Our results suggest that food transfers allow juveniles to acquire information about their diet, but previous work in captivity suggests that food transfers may play different functions depending on the age of the juveniles (Price and Feistner 1993; Rapaport 1999). Transfers to younger golden lion tamarin juveniles seem to follow the nutritional hypothesis, while transfers to slightly older juveniles seem to follow the informational hypothesis (Price and Feistner 1993; Rapaport 1999). Golden lion tamarins have been found to change the context in which they use food-offering calls in the wild (Rapaport 2011), and calls emitted to older juveniles promote learning of the substrate in which they should forage (Troisi et al. 2018). Future work should investigate whether the function of food transfers according to age varies in the wild as well. A study of food transfers in meerkats found that adults teach young how to manipulate prey (Thornton and McAuliffe 2006). Given that golden lion tamarins mainly transfer prey to their young, it would be interesting to examine whether juveniles also learn how to manipulate insect prey from food transfers as they get older. Overall, more work is needed to better understand the role of food transfers across the development of young in the wild, and this could be done by examining how food transfers at different time points and of different items vary with age.

Conclusions

After examining the food transfer patterns of golden lion tamarins in the wild, contrary to our predictions, we did not find that transfers of novel food were more successful than transfers of familiar food, but we did find that transfers were more successful when the donor had already had experience ingesting a particular type of food. This suggests that donors might need to be knowledgeable about the food palatability before transferring it, which is consistent with both the informational hypothesis and a teaching function to food transfer (i.e., the first criterion). This is also consistent with the nutritional hypothesis. Potential receivers had little influence in the transfer pattern, but juveniles would beg more for food that they are more familiar with (from having ingested it at least once before), although they are not more successful at obtaining those foods.

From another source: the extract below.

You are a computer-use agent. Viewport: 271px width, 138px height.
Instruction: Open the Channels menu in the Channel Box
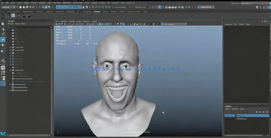[x=228, y=24]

Our study went on to look at whether juveniles learned what food to eat from the food transfer. We found evidence that food transfers were an important predictor of juvenile’s future foraging choices, which is again consistent with the information hypothesis and the third criterion of the teaching definition. Although we have some support for teaching, our data are also inconsistent with some of the teaching predictions, leaving open the possibility that food transfers evolved because of the twin provisioning and informational benefits.

Overall, there is little clear evidence for teaching in the context of food transfers for golden lion tamarins, but it cannot be ruled out. Social learning, on the other hand, seems to play an important role in the development of young golden lion tamarins’ foraging preferences and foraging searches (Troisi et al. 2018). Social learning can have crucial consequences for the survival of individuals and populations (Brakes et al. 2019). Despite recent successful efforts to increase population numbers of golden lion tamarins, they remain an endangered species (Ruiz-Miranda et al. 2019). Given recent findings, it seems essential to integrate their reliance on social learning in conservation practices.